Поднятые до абсолюта (СИ) - Денисова Ольга. Страница 21
Перед выходом (а хозяин намекал, что после полудня наступит новый день, за который надо будет заплатить) Зимич предложил хозяину свои сапоги и полушубок — по сходной цене, — но тот был согласен только на обмен: сапоги на сапоги, полушубок на полушубок. Это бобровый полушубок, который весит считанные лоты? Обшитый темно-синим бархатом? На собачью шубу, тяжеленную и засаленную, с протертым пегим мехом внутри? Зимич не любил вымогателей, плюнул хозяину под ноги и пошел своей дорогой.

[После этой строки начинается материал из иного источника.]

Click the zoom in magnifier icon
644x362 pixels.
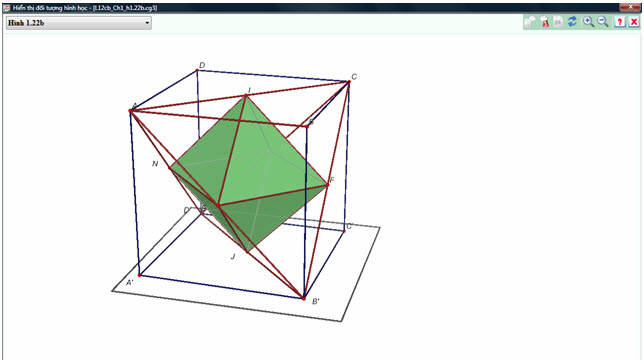(x=588, y=22)
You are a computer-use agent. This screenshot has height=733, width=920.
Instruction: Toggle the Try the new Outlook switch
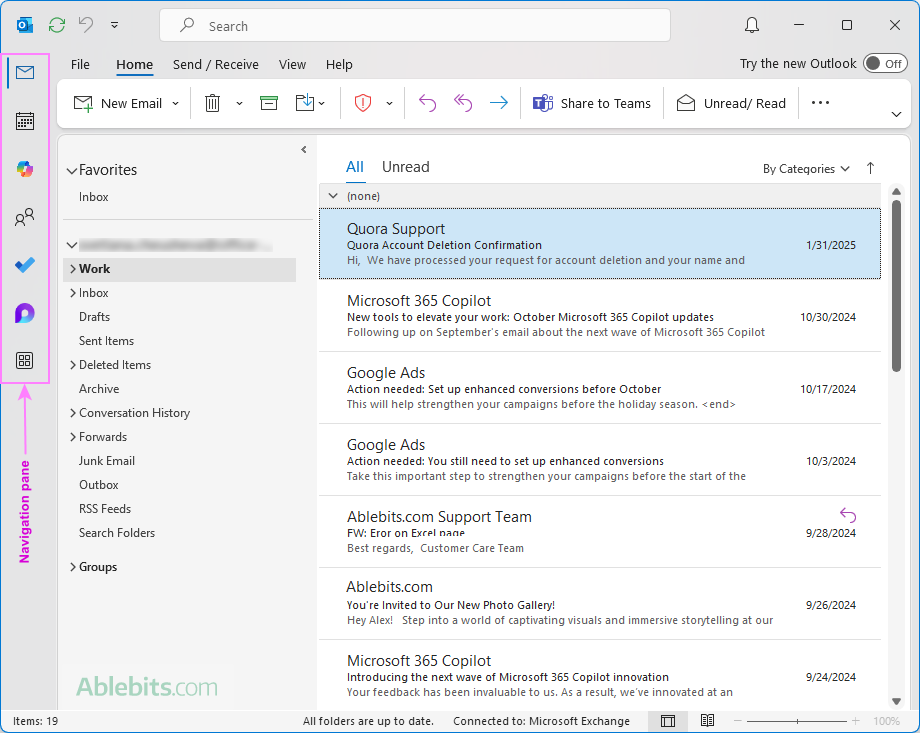coord(884,62)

Через полчаса он уже жалел об этом, но продолжал сжимать зубы и идти вперед. Только получалось у него слишком медленно: за ночь он толком не отдохнул и не согрелся, сбитые ноги распухли и едва влезли в сапоги.
Охотники нагнали его в двух лигах от постоялого двора, на повороте дороги. Их было много: с десяток мужчин, а с ними женщины и детишки. Три лошади, запряженные в телеги, везли малышей и немногочисленный охотничий скарб. Зимич посторонился, пропуская их вперед, но двое молодых парней отделились от своих и подошли к нему поближе.
— Здорово, студент. — Тот, что постарше, смерил Зимич взглядом.
— И тебе не болеть, — угрюмо ответил Зимич. Охотники не производили впечатления голодных и изможденных, были хорошо и тепло одеты: наверняка давно вернулись в Лес, а теперь встречали из города своих родичей.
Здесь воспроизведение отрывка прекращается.